Text provided =
* Start *

There is among many who fight in war a sense of shame, one that is made worse by the patriotic drivel used to justify the act of killing in war. Those who seek meaning in patriotism do not want to hear the truth of war, wary of bursting the bubble. The tensions between those who were there and those who were not, those who refuse to let go of the myth and those that know it to be a lie feed into the dislocation and malaise after war. In the end, neither side cares to speak to the other. The shame and alienation of combat soldiers, coupled with the indifference to the truth of war by those who were not there, reduces many societies to silence. It seems better to forget. (pg 176)

Summary of Book from War Is My Business

The ethics of warfare, the barbarity that can arise, and the vitriolic hatred that can be witnessed between warring groups are heavy topics to cover. But here we are with Chris Hedges’ book, War Is A Force That Gives Us Meaning. In this book, he discusses the nature of warfare that is often clouded in mythology. A nature that is obscured by the fervor of patriotic enthusiasm, the fanatic dedication to a cause, and the need to justify what was once unjustifiable - simply to continue moving forward. War is horrifying. Violence coupled with hatred can be brutal. Humans, however, partake in it like a drug; knowing its dangers, but being compelled to take another hit.


No doubt, the audience for this book is all members of the public. In an attempt to showcase the horrible nature of warfare, Hedge’s hope is to destroy the romantic perspective of warfare that is sometimes in the eyes of the people. Though, he admits, this may be a somewhat fruitless endeavor as this may very well be in the nature of our species. For our purposes, however, there may be a greater audience that transcends the purely martial concepts of the book. An understanding of why humans are sometimes irrational and self-destructive in the pursuit of military endeavors and violence not solely limited to warfare. Behavioral economics found in the business world may very well have connections with humanity’s propensity to brutality and the psychology that underpins it.

* End *

What to work on = Reproduce part of the passage on war word for word, beginning at the words "The ethics of" and stopping after the words "take another hit.".

[Element lookup records]
* Start *

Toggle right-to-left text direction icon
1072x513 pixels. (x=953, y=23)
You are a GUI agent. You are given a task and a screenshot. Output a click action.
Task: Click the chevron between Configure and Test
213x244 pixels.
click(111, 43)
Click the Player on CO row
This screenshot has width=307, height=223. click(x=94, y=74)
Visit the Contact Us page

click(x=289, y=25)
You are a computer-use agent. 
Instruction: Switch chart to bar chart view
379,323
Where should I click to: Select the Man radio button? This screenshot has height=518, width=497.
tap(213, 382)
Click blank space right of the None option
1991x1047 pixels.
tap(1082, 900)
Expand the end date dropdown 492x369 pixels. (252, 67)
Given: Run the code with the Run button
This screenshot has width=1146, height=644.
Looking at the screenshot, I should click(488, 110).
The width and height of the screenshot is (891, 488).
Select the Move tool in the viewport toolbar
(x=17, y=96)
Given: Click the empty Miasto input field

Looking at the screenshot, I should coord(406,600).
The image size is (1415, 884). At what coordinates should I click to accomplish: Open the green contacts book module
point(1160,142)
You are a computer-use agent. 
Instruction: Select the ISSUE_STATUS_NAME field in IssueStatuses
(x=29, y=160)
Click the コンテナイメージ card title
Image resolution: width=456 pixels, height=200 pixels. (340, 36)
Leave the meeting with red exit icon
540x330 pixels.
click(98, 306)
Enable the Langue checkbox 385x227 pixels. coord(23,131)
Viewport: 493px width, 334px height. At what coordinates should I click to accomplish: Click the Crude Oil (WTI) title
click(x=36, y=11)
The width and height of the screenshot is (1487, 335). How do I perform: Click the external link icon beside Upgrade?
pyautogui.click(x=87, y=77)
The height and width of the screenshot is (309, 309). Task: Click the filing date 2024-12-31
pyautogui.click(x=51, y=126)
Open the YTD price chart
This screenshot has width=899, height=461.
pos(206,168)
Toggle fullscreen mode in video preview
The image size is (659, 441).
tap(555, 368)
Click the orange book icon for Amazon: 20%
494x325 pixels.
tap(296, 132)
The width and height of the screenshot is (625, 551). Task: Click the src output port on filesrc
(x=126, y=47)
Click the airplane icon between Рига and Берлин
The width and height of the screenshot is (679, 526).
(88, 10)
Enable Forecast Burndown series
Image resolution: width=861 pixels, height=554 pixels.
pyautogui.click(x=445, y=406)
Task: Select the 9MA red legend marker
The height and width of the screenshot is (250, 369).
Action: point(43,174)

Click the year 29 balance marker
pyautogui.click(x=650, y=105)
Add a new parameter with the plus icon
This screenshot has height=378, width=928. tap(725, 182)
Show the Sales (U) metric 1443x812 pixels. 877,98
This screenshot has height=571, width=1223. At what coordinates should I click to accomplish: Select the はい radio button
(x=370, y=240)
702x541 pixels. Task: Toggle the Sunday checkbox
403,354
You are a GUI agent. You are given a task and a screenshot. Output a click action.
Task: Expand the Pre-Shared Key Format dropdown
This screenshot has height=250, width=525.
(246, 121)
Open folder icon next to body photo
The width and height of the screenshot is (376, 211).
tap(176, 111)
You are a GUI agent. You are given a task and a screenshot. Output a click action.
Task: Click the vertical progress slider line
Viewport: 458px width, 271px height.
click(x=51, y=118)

* End *

Exercise answer =
The ethics of warfare, the barbarity that can arise, and the vitriolic hatred that can be witnessed between warring groups are heavy topics to cover. But here we are with Chris Hedges’ book, War Is A Force That Gives Us Meaning. In this book, he discusses the nature of warfare that is often clouded in mythology. A nature that is obscured by the fervor of patriotic enthusiasm, the fanatic dedication to a cause, and the need to justify what was once unjustifiable - simply to continue moving forward. War is horrifying. Violence coupled with hatred can be brutal. Humans, however, partake in it like a drug; knowing its dangers, but being compelled to take another hit.